- WORK REQUEST -
Search the records for the string "computer", then copy each line where it appears.

- DATA FOR PROCESSING -
------
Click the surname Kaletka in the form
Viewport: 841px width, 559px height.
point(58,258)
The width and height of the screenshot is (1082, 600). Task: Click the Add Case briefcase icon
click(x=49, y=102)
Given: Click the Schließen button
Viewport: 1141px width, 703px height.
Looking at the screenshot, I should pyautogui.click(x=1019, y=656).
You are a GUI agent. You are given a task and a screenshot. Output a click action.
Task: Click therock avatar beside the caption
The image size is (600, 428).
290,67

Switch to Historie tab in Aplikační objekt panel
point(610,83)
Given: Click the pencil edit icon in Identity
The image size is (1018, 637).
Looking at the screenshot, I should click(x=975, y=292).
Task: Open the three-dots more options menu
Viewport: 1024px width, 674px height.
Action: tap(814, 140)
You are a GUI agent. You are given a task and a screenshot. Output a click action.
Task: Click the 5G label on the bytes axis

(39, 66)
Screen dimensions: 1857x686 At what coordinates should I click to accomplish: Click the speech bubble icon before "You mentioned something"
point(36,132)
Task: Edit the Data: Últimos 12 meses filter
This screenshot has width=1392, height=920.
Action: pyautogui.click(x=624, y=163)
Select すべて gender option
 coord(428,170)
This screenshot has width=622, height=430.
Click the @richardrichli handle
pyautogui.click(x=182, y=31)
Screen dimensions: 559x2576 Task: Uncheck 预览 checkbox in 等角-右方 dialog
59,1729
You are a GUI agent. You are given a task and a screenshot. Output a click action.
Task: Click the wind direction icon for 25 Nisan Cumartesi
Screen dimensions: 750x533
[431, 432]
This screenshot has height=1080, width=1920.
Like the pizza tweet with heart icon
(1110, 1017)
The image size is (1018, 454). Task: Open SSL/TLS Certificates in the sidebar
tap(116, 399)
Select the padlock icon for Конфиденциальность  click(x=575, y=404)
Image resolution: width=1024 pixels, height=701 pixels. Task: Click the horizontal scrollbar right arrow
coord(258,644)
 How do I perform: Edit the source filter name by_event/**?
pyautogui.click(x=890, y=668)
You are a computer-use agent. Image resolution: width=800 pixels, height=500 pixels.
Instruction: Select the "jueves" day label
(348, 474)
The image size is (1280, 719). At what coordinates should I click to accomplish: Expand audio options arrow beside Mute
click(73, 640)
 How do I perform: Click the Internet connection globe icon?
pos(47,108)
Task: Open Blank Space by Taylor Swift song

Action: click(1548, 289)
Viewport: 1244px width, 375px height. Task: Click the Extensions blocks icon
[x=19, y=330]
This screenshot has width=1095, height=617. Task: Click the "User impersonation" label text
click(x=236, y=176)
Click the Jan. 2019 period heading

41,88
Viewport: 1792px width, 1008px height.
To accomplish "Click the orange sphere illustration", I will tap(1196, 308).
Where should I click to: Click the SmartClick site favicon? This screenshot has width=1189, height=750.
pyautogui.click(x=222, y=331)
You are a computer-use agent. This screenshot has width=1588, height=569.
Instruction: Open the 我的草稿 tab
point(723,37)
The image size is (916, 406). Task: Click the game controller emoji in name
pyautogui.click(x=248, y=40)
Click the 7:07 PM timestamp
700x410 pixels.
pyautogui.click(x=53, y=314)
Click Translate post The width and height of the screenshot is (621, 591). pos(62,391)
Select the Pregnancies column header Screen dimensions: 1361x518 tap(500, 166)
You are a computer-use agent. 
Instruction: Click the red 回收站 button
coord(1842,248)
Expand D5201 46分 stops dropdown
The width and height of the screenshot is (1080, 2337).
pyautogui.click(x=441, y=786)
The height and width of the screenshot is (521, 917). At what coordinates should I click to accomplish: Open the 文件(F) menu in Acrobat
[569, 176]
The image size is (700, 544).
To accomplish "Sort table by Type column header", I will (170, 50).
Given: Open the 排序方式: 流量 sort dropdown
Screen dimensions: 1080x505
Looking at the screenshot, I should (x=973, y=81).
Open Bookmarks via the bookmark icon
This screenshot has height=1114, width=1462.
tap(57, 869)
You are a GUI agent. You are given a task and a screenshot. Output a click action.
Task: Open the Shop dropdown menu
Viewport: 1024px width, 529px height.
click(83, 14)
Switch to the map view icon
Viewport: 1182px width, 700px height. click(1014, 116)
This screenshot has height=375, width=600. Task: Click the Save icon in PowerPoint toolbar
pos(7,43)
------
- WORKED SOLUTION -
You are a computer-use agent. Image resolution: width=800 pixels, height=500 pixels.
You are a computer-use agent. This screenshot has width=1588, height=569.
You are a computer-use agent. 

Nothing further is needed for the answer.